AGENCE FRANCE-PRESSE,
London: Britain's Trident nuclear warheads could be partially detonated in a road pileup or plane crash, unleashing lethal doses of radiation, the British weekly New Scientist said on Wednesday.
The warheads, designed to produce a blast equivalent to up to 100,000 tonnes of TNT, are deployed aboard Royal Navy submarines but are regularly transported to weapons facilities in Britain and the United States for checks.
The Ministry of Defence has always insisted that these transit operations are safe because a warhead's plutonium core must be compressed symmetrically by conventional explosives in order to deliver a nuclear blast.
Bombs are designed to be “single-point safe,” meaning that a knock on a single point should not trigger all the explosives around the core.
But a report to be published in this Saturday's New Scientist, citing what it says is a newly-declassified defence ministry document, says that extreme accidents could result in a partial nuclear explosion, an event called an “inadvertent yield”.
The report estimates the annual risk of an “inadvertent yield” in Britain at 2.4 per billion, New Scientist says. Most of the risk would come from the possibility of a plane smashing into a convoy.

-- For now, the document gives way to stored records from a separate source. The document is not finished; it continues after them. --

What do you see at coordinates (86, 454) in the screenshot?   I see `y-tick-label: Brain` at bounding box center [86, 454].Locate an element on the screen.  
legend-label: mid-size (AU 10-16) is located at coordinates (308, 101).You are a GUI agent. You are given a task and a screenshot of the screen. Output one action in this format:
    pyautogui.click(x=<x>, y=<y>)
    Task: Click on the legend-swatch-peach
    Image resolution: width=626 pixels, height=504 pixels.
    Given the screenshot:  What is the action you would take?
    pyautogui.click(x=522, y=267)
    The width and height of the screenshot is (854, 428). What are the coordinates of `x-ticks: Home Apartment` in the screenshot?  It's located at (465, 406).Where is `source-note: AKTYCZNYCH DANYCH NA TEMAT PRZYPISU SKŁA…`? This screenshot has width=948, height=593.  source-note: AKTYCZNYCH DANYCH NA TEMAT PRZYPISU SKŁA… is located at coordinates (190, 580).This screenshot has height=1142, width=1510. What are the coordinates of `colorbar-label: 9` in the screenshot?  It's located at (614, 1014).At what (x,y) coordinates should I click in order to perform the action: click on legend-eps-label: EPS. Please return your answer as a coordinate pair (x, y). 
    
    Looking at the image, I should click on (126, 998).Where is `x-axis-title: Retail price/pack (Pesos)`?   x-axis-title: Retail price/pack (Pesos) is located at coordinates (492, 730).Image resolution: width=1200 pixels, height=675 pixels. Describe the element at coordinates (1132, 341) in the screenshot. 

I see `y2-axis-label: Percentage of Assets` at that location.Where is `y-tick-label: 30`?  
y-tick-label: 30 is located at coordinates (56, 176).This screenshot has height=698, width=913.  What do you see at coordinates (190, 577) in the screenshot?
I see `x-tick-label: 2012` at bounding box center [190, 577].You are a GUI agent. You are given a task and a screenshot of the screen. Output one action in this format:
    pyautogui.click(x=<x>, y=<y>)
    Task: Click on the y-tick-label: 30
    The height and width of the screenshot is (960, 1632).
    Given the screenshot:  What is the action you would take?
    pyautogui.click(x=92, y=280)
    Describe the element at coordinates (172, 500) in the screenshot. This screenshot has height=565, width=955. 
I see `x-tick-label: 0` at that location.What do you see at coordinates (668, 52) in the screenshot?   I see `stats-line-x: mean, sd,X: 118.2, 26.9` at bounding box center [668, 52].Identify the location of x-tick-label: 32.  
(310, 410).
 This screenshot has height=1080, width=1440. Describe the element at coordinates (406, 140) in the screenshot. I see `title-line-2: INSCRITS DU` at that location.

Even though the Ministry of Defence in this document quantifies the risk as “tolerable”, it also acknowledges that if such an incident happened there would be “potentially high off-site consequences,” inflicting radiation doses of up to 10 sieverts to people in the vicinity, New Scientist says.
According to British health standards, people exposed to four sieverts of radiation have a 50-percent risk of dying, while six sieverts is lethal.
The document concludes that contingency plans for responding to an “inadvertent yield” are adequate, although it does not spell them out, according to the New Scientist report.
Reacting to the report, a Ministry of Defence spokesman told AFP: “A nuclear bomb-type explosion is not possible because the warheads are transported unarmed.
“Britain's safety record on nuclear transportation is second-to-none.”